Research Matters: Nicholas Stephanopoulos on "Political Powerlessness"

Research Matters is a regular feature in which a member of the faculty talks about some of his or her latest work and its impact and relevance to law and society.

Assistant Professor Nicholas O. Stephanopoulos wrote “Political Powerlessness,” a paper that uses empirical analysis to help fill what he calls a “hole at the heart of equal protection law” — the lack of consensus over the meaning of political powerlessness. In the paper, which will be published in the New York University Law Review, Stephanopoulos offers a definition drawn from pluralist theory, arguing that a group is relatively powerless if its aggregate policy preferences are less likely to be enacted than those of similarly sized and classified groups. He then uses data to quantify the relative political power of different groups.

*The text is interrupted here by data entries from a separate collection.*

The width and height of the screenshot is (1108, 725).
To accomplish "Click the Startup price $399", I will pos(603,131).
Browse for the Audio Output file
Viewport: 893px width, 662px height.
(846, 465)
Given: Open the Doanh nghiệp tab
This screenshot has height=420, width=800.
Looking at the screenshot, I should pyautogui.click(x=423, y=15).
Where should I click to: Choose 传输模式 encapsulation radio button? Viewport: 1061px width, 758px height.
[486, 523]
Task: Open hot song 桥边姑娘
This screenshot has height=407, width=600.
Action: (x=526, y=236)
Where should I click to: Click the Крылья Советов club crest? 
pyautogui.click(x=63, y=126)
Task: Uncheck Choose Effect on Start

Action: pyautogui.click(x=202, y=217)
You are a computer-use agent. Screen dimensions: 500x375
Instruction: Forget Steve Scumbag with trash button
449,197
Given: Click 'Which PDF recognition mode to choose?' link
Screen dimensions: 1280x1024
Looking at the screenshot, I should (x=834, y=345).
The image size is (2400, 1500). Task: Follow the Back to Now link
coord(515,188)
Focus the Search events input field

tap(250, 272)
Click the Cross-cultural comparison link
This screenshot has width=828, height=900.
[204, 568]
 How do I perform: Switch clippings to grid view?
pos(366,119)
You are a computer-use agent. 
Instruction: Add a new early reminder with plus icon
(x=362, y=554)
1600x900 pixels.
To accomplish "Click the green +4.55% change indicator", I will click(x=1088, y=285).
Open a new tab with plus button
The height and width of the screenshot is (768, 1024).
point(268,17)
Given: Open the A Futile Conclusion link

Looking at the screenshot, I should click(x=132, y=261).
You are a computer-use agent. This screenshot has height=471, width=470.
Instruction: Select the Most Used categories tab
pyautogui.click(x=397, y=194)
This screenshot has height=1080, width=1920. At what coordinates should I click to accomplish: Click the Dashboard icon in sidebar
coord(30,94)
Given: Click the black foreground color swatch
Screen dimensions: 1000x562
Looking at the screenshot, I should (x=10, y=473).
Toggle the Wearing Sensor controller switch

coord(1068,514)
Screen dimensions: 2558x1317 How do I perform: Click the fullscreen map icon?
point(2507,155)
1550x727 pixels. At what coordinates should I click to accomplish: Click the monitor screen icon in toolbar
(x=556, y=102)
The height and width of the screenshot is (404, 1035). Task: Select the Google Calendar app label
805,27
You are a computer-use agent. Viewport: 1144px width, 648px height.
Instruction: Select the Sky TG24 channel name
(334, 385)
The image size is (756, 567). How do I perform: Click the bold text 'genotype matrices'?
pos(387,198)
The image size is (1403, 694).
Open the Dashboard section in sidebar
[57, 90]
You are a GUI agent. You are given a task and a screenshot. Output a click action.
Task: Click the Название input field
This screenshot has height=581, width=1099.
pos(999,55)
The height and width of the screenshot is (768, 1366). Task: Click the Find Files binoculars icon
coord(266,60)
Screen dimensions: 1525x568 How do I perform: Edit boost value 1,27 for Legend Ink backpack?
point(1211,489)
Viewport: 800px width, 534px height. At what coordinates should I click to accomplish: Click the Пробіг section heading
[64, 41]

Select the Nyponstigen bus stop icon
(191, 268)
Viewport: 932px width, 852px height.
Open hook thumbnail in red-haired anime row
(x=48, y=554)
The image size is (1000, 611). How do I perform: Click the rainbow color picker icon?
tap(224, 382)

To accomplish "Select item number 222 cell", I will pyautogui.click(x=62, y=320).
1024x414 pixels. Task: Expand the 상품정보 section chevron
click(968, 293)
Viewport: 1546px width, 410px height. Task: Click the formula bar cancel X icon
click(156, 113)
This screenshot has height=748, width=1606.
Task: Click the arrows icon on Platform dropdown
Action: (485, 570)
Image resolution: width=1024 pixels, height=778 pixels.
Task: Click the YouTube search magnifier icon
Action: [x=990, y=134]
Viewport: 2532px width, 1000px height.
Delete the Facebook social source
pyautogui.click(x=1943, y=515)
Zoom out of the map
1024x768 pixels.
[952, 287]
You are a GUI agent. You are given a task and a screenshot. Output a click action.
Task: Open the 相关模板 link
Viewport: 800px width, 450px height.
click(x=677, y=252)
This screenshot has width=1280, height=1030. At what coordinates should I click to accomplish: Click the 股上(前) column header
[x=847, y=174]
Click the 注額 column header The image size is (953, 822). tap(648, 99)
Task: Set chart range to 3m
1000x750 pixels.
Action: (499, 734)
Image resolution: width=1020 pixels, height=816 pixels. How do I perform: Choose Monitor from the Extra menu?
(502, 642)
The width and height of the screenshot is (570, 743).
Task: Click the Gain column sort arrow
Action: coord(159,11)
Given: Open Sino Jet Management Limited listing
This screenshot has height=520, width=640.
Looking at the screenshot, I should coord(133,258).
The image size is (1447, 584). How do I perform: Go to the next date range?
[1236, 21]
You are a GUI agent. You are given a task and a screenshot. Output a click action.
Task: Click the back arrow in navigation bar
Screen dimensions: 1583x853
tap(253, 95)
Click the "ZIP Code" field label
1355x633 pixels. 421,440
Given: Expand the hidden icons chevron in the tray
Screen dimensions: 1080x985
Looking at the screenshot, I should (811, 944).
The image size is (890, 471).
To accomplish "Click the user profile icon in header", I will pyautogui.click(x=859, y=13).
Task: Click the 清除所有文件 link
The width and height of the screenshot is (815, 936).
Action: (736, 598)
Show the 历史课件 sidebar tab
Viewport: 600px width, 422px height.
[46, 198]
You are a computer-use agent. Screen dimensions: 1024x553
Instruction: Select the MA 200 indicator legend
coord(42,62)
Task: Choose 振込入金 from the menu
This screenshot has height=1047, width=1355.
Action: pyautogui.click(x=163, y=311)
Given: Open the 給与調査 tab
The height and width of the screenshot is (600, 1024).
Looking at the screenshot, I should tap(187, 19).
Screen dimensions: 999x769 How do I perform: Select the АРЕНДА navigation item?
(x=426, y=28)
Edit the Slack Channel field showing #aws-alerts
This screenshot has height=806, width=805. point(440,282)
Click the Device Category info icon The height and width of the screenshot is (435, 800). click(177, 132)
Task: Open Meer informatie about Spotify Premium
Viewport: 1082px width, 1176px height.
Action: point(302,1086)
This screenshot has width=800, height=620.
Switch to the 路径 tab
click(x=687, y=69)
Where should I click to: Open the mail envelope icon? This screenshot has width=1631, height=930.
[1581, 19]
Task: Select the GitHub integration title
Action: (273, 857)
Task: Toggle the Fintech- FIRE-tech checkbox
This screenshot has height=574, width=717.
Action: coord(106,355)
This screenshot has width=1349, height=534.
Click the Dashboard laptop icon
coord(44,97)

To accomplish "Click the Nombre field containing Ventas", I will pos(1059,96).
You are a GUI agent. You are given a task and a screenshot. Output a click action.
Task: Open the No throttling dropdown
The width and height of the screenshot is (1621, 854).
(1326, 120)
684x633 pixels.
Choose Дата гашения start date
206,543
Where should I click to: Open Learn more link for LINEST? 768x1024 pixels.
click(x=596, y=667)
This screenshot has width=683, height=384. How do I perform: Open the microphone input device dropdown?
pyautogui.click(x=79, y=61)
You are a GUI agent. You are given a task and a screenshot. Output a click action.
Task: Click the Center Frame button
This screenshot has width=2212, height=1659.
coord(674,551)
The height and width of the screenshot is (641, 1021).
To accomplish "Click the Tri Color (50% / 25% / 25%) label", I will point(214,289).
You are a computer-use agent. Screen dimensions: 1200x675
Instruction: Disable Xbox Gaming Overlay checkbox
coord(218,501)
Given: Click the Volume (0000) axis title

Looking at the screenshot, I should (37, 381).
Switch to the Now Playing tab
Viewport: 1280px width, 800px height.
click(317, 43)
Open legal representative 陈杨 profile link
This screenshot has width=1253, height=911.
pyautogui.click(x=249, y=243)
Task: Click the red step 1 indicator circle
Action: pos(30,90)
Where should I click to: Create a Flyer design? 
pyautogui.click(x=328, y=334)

Q. Why did you write this piece?
A. There were a couple of reasons. One was that the powerlessness doctrine has always struck me as interesting but subject to an awful lot of doctrinal and scholarly confusion. There is no real definition of group power or lack of power. Courts and academics are all over the map in terms of how they think about group influence. So I thought I would try to come up with a definition of group power that is coherent and makes theoretical sense. Also, my main area of work so far has been pure election law, and this paper is more of a mainstream constitutional law paper. What’s interesting, though, is that the powerlessness doctrine is the piece of mainstream constitutional law that is most related to issues of electoral success and policy success, which election law scholars think about a lot. So this was a good place for me to move into what is a new field for me.

Q. As you noted in the paper, the need for a more specific and universally accepted definition of group power has been evident in a number of recent cases, including the trial over California’s Proposition 8, the ballot initiative that banned same-sex marriage.
A. It’s a confusing and unsatisfying situation for parties in cases like that because they know they have to establish powerlessness if they want a group to qualify as a suspect class, but they have no clear guide. This came up in the Prop 8 trial — where one side argued that gay group power was relatively low and the other argued that it was substantial — as well as in dozens of other cases involving gay rights, juveniles, the poor, and aliens. You see parties struggling all the time over what it means for a group to either have power or not have power.

Q. Is group power inherently tricky to define or has there just not been a good way to measure it before now?
A. I think there is something inherently tricky about it. When we say a group is powerful or not powerful, we could mean a whole lot of things. We could be referring to the right to vote, or to descriptive representation, or to some policy outcomes but not others. Power doesn’t define itself — you need a theory. Building that theoretical foundation is one major contribution of the paper; the other is the empirical analysis.

Q. You note in the paper that nearly half of all cases analyzing group power were decided in that past 15 years or so. Is this a more critical question now?
A. Yes, largely because of the profusion of gay rights cases in the past 15 or 20 years. Not every case that analyzed powerlessness was about gay rights — some were about juveniles, for instance — but many were. Groups that already have suspect status don’t have to request it, and it is basically unprecedented for a defendant to challenge the suspect status of a group that already has it. Gays are one of the only groups whose status has not yet been addressed by the Supreme Court.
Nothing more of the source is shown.